Posted by : Pamannya Aziz 



“Btw, pernah kepikiran buat cari cewek nggak?”
“Pernah sih...”
“Terus? Usaha loe mana? Udah punya target gebetan, gitu?”
“Belum ada yang menarik. Sorry nih, gue agak sensitif kalau masalah nyari pasangan gitu”
“Wah... keren loe”


*Ngeles abadi*

Itu adalah sepotong pembicaraan seorang jomblo dan seorang pelaku LDR di sebuah malam minggu, di tengah keramaian orang pacaran. Hubungannya sama gue? Nggak ada... karena gue sendiri adalah pria jomblo tersebut.

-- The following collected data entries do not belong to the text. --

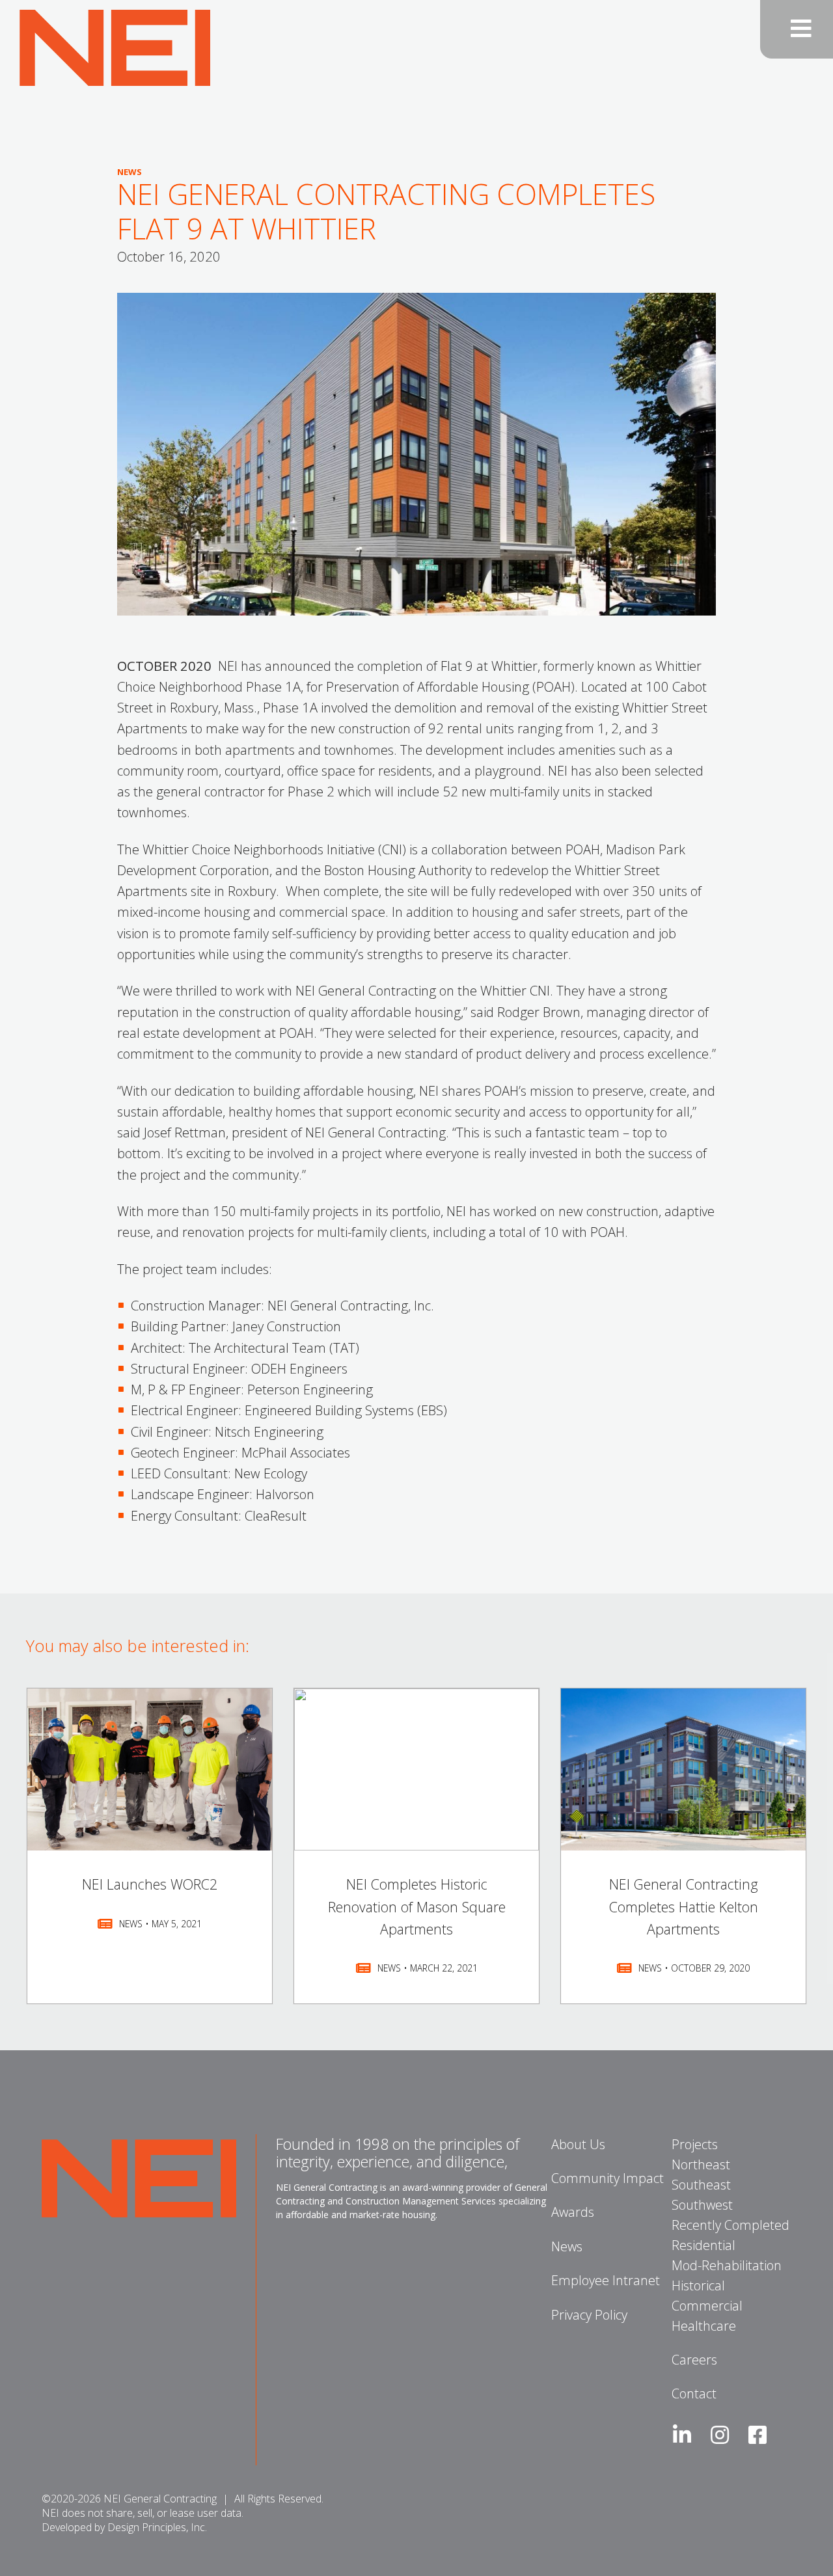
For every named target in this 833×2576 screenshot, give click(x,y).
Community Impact (607, 2178)
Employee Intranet (605, 2280)
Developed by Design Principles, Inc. (124, 2527)
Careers (694, 2359)
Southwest (702, 2205)
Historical (698, 2285)
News (566, 2246)
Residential (703, 2245)
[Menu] (796, 29)
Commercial (707, 2305)
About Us (578, 2144)
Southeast (701, 2184)
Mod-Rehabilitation (727, 2265)
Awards (572, 2212)
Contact (694, 2393)
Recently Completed (730, 2225)
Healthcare (704, 2326)
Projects (695, 2144)
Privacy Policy (589, 2315)
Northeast (701, 2164)
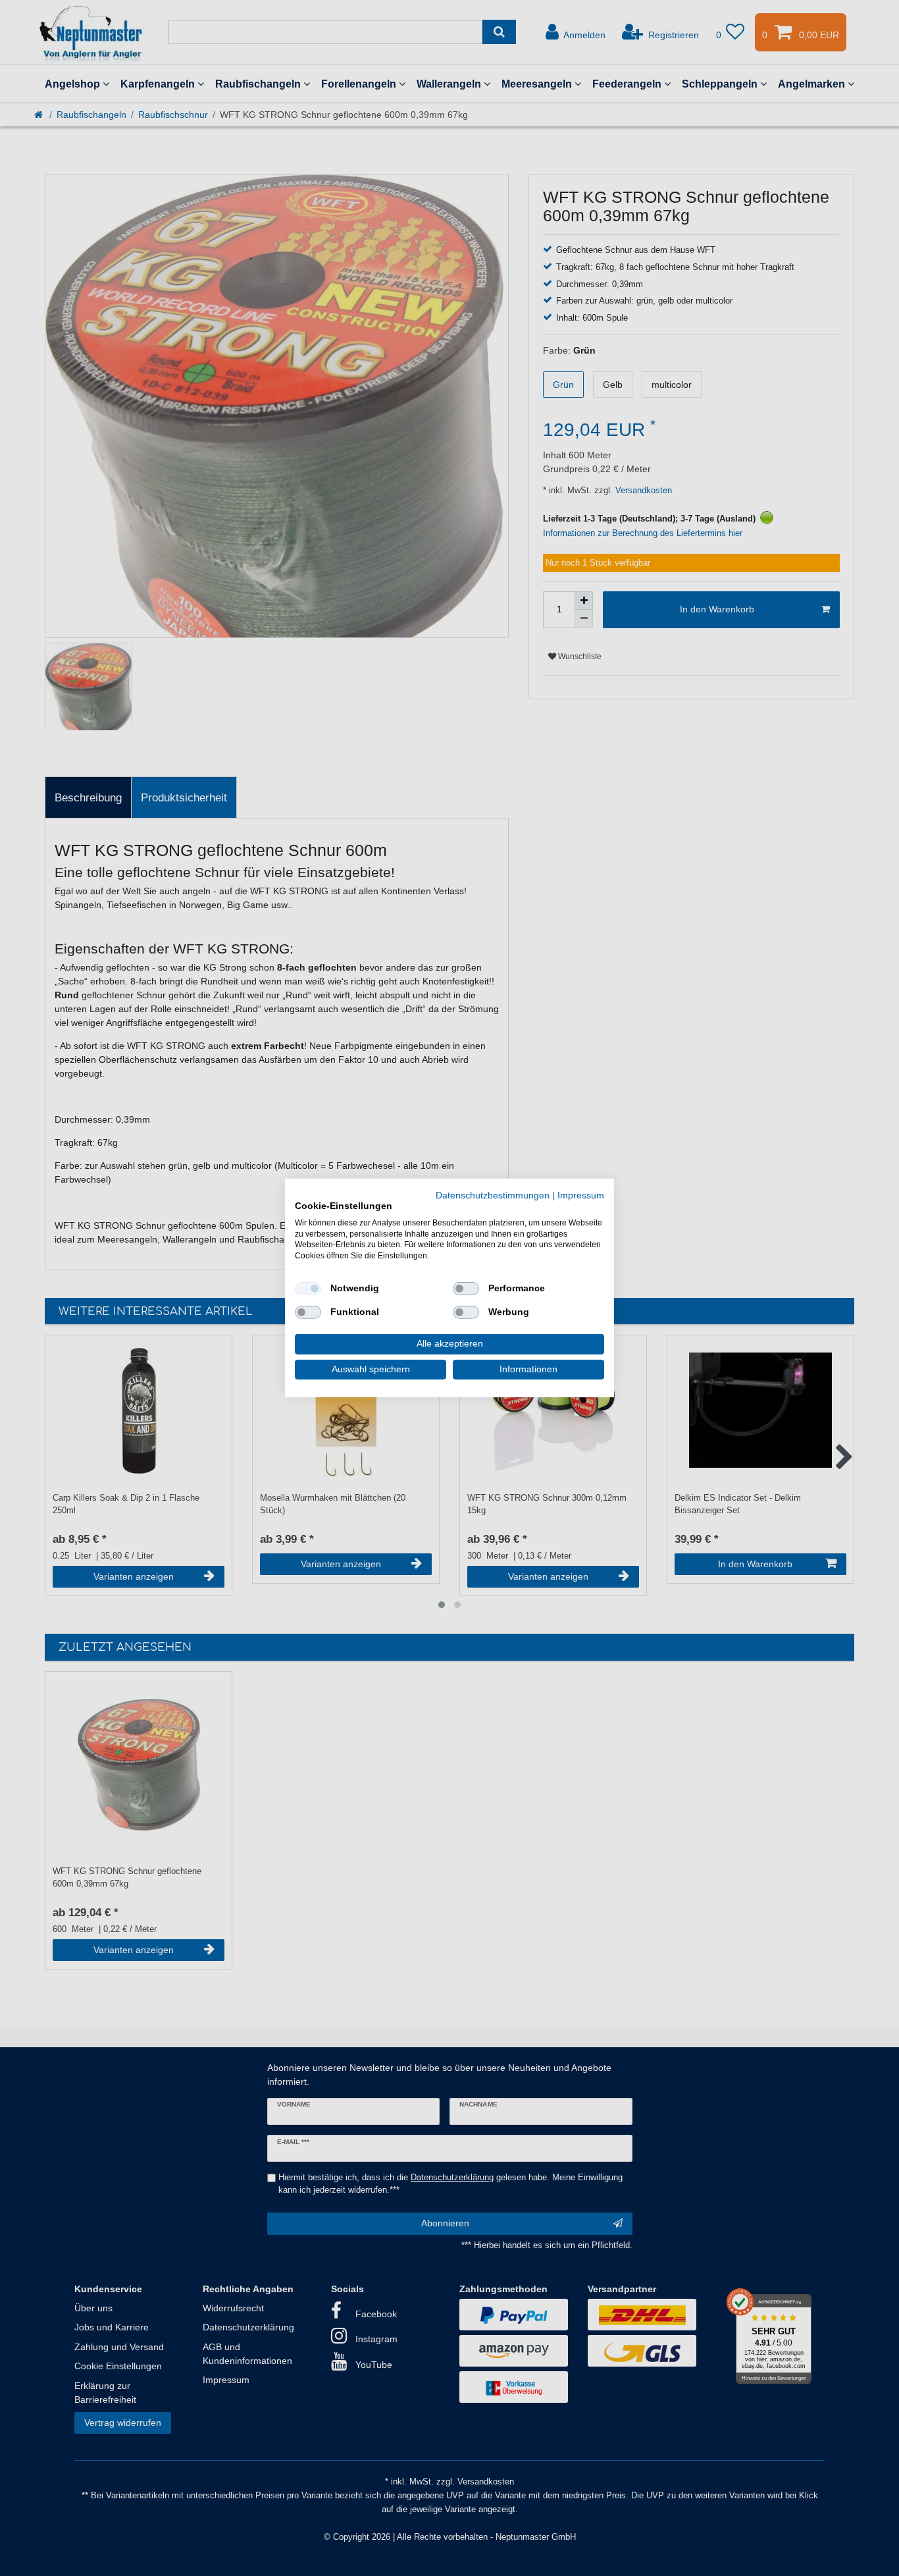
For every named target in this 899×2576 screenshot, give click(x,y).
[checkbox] (308, 1288)
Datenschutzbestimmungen (493, 1195)
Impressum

Bicara soal kesepian karena kosongnya hati (jiahh...) hari Kamis lalu gue punya cerita sendu tentang perjuangan gue untuk bertemu tiga gadis cantik. Waktu itu gue nekat berangkat jam setengah enam pagi ke Kota Balikpapan dengan berbekal mata hasil begadang.

Perlu diketahui kalau jarak Samarinda-Balikpapan itu hanya sekitar 120-an kilometer. Jarak yang cukup menegangkan kalau berangkatnya cuma jalan kaki tanpa kendaraan. Dan gue... pria semi-tampan ini, nekat bertarung dengan waktu karena janji untuk bertemu ketiga wanita itu adalah jam 10 pagi.

Sebenarnya gue bisa saja pergi dari hari-hari sebelumnya. Bukan... gue memang nggak bisa. Kenyataan kalau motor gue punya ‘skandal’ tersendiri di dunia otomotif, membuat gue harus sabar kapan dia bisa sembuh dari penyakitnya. Malam Kamis itu aja gue nekat meminta bantuan motor lusuh itu, untuk menemani perjalanan gue. Padahal motor lusuh itu sendiri belum sembuh total.

Keadaan ekonomi yang semakin lama semakin melilit jidat gue juga menjadi masalah utama. Mungkin ini akibat dari hura-hura gue di awal bulan Maret kemarin. Iya... dua minggu berturut-turur di awal bulan kemarin, gue selalu menghabiskan weekend secara ganas (bisa baca DI SINI dan DI SINI).  Itulah kenapa keuangan gue di pertengahan bulan sudah setingkat mie instan mentah... satu kali sehari.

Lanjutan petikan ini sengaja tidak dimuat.